Then the father’s children began to die one after the other
and the father began to think he was cursed by God because
he had cursed God and committed adultery and he was
consumed in a guilt complex with which Søren identified.
At university Kierkegaard was caught up in boredom
and felt he was an ugly little critter who was unlovable.
But then when Regina really loved him he was astounded.
All of a sudden he realized that the reconciliation process
that Socrates describes in the Phaedrus was happening to him.
Socrates said that our body is like a chariot that is
pulled by a vulgar black horse and a noble white horse
and driven by the charioteer of our rational intellect.
When the black horse beholds a beautiful boy he wants sex.
He is so strong that the white horse and the charioteer are dragged
along into sexual activity and since exercise builds strength
the addiction increases and vulgar lust is all powerful.

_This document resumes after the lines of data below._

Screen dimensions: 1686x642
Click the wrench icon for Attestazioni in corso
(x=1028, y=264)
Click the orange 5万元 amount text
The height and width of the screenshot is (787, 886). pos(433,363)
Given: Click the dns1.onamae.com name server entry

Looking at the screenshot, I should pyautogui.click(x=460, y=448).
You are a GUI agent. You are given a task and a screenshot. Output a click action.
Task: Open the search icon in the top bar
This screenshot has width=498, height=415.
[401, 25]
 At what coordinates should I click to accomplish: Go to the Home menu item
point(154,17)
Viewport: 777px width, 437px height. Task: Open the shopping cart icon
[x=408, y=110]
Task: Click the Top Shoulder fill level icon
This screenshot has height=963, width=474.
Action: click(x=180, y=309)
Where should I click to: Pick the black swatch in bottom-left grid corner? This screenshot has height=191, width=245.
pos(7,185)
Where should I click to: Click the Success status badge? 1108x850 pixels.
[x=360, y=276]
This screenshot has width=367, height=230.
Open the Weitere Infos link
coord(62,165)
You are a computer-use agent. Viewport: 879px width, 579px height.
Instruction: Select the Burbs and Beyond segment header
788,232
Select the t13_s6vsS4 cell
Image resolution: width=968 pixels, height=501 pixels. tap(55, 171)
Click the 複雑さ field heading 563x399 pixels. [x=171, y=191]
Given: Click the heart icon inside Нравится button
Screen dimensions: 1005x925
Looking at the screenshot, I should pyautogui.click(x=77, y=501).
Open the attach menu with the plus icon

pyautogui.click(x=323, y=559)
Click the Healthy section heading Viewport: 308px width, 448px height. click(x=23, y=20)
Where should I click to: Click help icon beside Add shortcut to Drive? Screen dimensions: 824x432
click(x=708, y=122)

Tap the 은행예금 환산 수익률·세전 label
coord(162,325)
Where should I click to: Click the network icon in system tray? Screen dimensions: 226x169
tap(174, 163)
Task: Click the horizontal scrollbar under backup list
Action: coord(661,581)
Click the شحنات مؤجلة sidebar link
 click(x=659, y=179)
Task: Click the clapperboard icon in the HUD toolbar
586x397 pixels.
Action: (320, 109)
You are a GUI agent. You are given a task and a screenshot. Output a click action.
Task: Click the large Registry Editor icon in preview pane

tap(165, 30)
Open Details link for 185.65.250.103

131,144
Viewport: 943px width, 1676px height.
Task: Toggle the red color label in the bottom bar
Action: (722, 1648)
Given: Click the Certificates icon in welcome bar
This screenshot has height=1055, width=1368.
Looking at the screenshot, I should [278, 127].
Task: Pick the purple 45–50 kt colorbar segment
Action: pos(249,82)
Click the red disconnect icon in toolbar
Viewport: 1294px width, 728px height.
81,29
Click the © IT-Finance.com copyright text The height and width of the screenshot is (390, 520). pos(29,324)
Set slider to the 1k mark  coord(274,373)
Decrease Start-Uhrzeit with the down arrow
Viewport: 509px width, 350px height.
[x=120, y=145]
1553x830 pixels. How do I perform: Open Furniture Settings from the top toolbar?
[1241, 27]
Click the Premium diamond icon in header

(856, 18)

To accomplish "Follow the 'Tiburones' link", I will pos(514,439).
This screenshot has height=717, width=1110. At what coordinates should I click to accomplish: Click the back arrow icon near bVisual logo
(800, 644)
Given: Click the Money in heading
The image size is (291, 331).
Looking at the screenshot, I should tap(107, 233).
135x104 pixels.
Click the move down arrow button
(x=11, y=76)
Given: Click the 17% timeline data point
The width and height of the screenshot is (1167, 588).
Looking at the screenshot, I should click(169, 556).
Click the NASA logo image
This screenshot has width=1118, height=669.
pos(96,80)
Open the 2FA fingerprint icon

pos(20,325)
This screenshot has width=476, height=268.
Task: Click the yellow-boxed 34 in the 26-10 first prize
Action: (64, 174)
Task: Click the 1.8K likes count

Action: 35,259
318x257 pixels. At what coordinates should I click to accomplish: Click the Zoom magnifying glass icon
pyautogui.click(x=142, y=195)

But it can happen that the soul can fall in love with
the right beloved soul and then the white horse and
the charioteer will sublimate the energy of the black horse
in a reconciling, life changing enthusiasm of Divine Madness.
II.1.3 The Logic of Skeptical Irony
When Kierkegaard and Regina fell in love the indescribable joy
of his erotic inspiration took him totally beyond boredom
and awakened the genius of his creative illness with the energy
of that ancient Platonic love of the Symposium and the Phaedrus.
Kierkegaard now knew Socrates from within and with the energy
of the black horse he could now write his brilliant Master’s Thesis
on The Concept of Irony with Constant Reference to Socrates.
Socrates was the master of irony because he became the wisest
man in Athens by knowing that he could know nothing.
He clearly saw that the Pre-Socratic philosophical physicists
only had theories when they claimed that all things came from
the one, or the two, or the few, or the many or the infinite.
He knew that they could never know the truth about the becoming
of all things and that allowed him to ironically move from
their proud, pretending, pompously ponderous prejudice
to a new humble, honest, hilariously humorous health.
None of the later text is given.